Office of the Attorney General
Attorney General Greg Stumbo Announces Commonwealth Receives $106 Million in Tobacco Settlement Money
Attorney General Greg Stumbo today announced that Kentucky received an annual payment of more than $106 million in tobacco settlement money this week. Stumbo’s office enforces the 1998 Master Settlement Agreement (MSA) between tobacco manufacturers and states.
“This office is a leader among all states in demanding that tobacco companies meet their obligations,” said Attorney General Stumbo. “I will make sure that the Commonwealth receives its fair share of all tobacco settlement payments, which provide funding for important programs that benefit all Kentucky citizens. I would like to thank our lead enforcement attorney, Michael Plumley, for his hard work in protecting this important source of state income.”
Under the MSA, the tobacco companies agreed to make annual payments in perpetuity to the Settling States, to fund a national foundation dedicated to significantly reducing the use of tobacco products by youth and to abide by certain restrictions on promotional and lobbying activity. Kentucky’s share of the settlement is approximately $3.45 billion over the first 25 years. Payments are determined according to a formula that is calculated, in part, by the number of cigarettes sold by companies that have agreed to join the settlement.

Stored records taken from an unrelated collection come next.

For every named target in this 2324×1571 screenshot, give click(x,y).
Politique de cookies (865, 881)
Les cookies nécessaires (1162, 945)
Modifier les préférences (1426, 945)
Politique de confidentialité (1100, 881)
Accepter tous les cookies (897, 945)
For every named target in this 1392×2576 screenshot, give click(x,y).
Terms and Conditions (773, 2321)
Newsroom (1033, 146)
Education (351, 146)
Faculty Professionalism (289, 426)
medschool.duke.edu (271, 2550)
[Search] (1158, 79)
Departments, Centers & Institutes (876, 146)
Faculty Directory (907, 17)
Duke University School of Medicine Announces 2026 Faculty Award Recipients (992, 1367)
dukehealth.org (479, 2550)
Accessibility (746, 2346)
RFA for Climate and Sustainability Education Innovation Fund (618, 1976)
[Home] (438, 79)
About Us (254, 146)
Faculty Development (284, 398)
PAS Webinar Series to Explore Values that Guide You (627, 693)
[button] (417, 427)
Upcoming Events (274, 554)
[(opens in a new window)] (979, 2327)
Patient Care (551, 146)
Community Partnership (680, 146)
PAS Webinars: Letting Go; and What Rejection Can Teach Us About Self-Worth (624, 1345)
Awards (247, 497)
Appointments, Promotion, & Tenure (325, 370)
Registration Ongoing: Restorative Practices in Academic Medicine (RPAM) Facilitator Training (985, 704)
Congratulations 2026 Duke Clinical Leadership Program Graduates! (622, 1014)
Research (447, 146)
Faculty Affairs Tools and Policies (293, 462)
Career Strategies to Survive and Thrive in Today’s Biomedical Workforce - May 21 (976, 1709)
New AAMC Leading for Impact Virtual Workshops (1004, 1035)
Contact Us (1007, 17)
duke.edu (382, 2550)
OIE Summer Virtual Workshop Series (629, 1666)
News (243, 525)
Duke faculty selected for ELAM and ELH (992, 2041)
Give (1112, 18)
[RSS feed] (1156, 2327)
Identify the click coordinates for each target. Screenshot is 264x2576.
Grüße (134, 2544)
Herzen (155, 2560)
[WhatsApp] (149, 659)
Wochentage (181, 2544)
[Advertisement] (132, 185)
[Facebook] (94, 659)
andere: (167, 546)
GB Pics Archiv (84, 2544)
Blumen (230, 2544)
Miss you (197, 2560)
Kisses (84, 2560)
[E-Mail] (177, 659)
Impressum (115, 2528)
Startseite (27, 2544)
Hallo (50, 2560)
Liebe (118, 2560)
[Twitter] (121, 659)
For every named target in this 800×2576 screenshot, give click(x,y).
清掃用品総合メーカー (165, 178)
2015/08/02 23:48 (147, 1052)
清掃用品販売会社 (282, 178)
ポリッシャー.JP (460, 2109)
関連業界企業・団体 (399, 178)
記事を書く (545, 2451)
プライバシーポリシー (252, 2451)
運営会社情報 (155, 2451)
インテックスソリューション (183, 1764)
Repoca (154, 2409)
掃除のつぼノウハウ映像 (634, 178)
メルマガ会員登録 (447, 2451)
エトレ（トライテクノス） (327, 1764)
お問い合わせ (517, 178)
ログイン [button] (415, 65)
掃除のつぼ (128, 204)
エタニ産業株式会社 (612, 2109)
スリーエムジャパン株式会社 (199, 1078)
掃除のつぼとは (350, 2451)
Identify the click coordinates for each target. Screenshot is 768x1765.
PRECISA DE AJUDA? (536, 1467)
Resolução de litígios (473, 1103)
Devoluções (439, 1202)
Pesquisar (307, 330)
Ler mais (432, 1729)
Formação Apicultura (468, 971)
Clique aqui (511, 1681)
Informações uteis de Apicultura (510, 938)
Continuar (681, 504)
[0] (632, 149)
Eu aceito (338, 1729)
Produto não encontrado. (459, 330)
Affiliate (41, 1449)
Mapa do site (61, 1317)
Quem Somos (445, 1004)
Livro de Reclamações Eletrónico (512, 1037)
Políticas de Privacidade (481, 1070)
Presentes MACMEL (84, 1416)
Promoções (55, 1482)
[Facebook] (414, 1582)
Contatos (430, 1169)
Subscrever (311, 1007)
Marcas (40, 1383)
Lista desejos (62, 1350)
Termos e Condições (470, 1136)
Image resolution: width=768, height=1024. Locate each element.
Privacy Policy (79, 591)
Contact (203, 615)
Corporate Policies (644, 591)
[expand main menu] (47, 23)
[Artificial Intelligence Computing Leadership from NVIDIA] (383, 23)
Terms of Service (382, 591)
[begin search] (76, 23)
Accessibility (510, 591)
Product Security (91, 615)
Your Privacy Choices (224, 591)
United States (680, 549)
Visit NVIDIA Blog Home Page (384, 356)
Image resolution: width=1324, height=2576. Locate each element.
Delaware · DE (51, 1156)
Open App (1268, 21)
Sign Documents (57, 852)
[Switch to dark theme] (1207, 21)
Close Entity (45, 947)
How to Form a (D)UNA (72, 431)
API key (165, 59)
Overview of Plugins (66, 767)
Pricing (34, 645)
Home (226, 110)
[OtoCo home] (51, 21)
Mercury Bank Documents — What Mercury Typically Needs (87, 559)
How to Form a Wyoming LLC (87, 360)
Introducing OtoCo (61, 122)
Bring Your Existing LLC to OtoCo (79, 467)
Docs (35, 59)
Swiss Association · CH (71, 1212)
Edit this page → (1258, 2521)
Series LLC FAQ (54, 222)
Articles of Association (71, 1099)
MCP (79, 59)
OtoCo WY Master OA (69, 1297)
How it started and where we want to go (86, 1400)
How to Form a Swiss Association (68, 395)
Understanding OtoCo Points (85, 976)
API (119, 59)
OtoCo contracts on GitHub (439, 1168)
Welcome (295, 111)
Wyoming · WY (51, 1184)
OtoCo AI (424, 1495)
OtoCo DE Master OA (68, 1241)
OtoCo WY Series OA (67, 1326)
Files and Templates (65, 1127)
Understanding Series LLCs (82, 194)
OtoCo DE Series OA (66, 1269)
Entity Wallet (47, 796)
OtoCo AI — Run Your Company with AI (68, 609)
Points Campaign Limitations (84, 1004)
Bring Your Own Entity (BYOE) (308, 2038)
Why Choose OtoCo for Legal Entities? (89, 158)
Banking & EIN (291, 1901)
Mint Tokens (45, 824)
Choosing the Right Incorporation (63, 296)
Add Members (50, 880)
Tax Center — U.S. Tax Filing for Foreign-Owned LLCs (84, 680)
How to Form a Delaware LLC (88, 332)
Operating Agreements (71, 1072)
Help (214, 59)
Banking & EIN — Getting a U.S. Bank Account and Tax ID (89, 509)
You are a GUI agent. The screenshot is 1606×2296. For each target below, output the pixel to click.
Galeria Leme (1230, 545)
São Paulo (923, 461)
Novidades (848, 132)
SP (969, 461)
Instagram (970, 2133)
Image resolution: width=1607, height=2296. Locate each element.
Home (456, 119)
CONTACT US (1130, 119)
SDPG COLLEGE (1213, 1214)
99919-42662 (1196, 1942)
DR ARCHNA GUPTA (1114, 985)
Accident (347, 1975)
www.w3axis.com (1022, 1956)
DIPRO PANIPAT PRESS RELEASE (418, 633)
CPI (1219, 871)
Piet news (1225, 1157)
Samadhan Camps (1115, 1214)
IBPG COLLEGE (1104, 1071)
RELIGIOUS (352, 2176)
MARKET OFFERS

The total received by Kentucky since the initial MSA payment in 1999 is more than $940 million for “Phase I.” An additional $600 million was received by Kentucky tobacco growers under “Phase II,” the Tobacco Growers Trust Agreement, which was created as a result of an MSA provision to address affected tobacco growing communities in 14 states. By statute, 50% of Phase I funds go into a rural development fund which supports grower diversification. The other 50% is split between an early childhood development fund and a health care improvement fund.
Most of the MSA payment was paid by the three largest cigarette manufacturers, Philip Morris, RJ Reynolds, and Lorillard. Philip Morris made its payment in full but RJ Reynolds and Lorillard put into a disputed account about $670 million from their payments based upon their claim that they are entitled to reduce their payments because of a provision in the MSA called the Non-Participating Manufacturer (“NPM”) Adjustment. If a state diligently enforces the escrow statute, however, it is not subject to this reduction in payment.
“My office is continuing to pursue an action to obtain a judgment that Kentucky properly enforced this law and therefore should receive its full share of the disputed amounts,” Stumbo added.
Cigarette sales nationally are down at least 25% since the agreement went into effect, and the public health provisions of the MSA that restrict cigarette advertising and promotion in numerous ways have changed the way cigarettes are marketed in the United States. The number of cigarettes sold in the United States in 2006 was the lowest since 1951 although the U.S. population has doubled and per capita cigarette consumption in the United States is at its lowest level since the 1930s. This decline will have significant long-term effects on the health care costs related to smoking in the future.
Although a portion of the payment was withheld, Participating Manufacturers still paid the States that are signatories to the Agreement over $6 billion this week, bringing the total payments made under the MSA thus far to all settling States to more than $53 billion.